No doubt this is in part owing to the fact that the book was published by a small university press. But I also suspect that true believers in the old creation myth are deeply disquieted by the spectacle of so well-regarded a historian—and one whose early work contributed greatly to the consolidation of that myth—opting to break with the consensus.
Tellingly, the only review of Charters’s book that I have been able to find is a cautiously skeptical notice by Jason Berry that appeared in Gambit Weekly, one of New Orleans’s “alternative” newspapers. Berry, however, is not an academic historian but a journalist and amateur jazz scholar who is best known for his writings about sexually abusive Roman Catholic priests—and who, as it happens, also wrote skeptically about Lost Chords in the New York Times Book Review nine years ago. Unsurprisingly, his recent review contends that in challenging “the consensus of jazz as an African-American art form, [Charters] falls well short of making his case.”
It remains to be seen whether others will engage with Charters’s detailed claims.

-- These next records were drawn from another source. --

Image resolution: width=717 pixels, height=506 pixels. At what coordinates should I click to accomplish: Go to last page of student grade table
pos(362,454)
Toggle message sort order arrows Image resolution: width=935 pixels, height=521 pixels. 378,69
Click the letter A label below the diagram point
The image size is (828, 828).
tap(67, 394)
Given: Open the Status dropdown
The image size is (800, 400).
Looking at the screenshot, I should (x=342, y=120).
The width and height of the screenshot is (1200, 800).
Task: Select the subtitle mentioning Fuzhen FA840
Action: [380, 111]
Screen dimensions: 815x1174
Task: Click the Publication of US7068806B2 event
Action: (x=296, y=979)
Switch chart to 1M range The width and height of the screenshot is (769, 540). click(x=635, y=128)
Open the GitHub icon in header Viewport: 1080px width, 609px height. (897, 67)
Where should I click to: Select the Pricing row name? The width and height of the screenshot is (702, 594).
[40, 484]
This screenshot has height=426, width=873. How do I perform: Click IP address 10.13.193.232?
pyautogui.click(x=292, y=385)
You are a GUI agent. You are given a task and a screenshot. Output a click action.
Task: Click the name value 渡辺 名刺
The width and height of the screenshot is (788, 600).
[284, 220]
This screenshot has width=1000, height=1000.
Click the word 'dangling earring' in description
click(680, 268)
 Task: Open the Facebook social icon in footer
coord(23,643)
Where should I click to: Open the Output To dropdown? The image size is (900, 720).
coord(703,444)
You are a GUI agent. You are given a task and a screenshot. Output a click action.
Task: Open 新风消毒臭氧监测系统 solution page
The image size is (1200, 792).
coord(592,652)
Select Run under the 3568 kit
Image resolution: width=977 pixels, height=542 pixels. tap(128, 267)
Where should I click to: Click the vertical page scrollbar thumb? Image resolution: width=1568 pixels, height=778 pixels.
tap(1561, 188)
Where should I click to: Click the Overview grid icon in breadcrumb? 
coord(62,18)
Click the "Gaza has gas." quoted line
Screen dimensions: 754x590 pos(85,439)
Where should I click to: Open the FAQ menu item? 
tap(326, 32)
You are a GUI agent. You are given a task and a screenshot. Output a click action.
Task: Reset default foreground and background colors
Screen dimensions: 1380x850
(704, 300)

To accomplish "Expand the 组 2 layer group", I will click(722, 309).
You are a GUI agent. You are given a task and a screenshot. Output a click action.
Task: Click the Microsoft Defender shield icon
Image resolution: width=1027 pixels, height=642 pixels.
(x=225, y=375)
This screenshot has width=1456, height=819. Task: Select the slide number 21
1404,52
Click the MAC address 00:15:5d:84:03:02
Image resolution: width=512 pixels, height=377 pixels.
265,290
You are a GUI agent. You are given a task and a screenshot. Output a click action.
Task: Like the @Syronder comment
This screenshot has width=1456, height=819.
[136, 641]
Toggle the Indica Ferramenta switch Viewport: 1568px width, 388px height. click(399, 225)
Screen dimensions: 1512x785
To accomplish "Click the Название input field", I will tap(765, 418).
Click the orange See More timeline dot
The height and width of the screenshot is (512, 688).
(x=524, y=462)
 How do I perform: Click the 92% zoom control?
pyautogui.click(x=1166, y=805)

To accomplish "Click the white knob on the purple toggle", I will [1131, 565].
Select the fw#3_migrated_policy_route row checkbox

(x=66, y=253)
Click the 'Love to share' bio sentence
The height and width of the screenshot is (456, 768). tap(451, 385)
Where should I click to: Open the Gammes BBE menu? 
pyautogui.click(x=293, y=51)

But even if his book is ignored in the short run, my guess is that in time its publication will come to be regarded as a key moment in the acceptance of a clearer, more nuanced narrative of jazz’s early years. The ardent romanticism—and, in some cases, racial politics—of the first generation of jazz historians will give way at last to the kind of unsentimental realism that distinguishes between matters of verifiable fact and mere wishful thinking.
1 See my “All that Jazz” (COMMENTARY, March 2007).
2 For an example of Sudhalter’s work, see his calmly authoritative review of Alyn Shipton’s A New History of Jazz in the March 2002 COMMENTARY.
3 University Press of Mississippi, 380 pp., $40.00.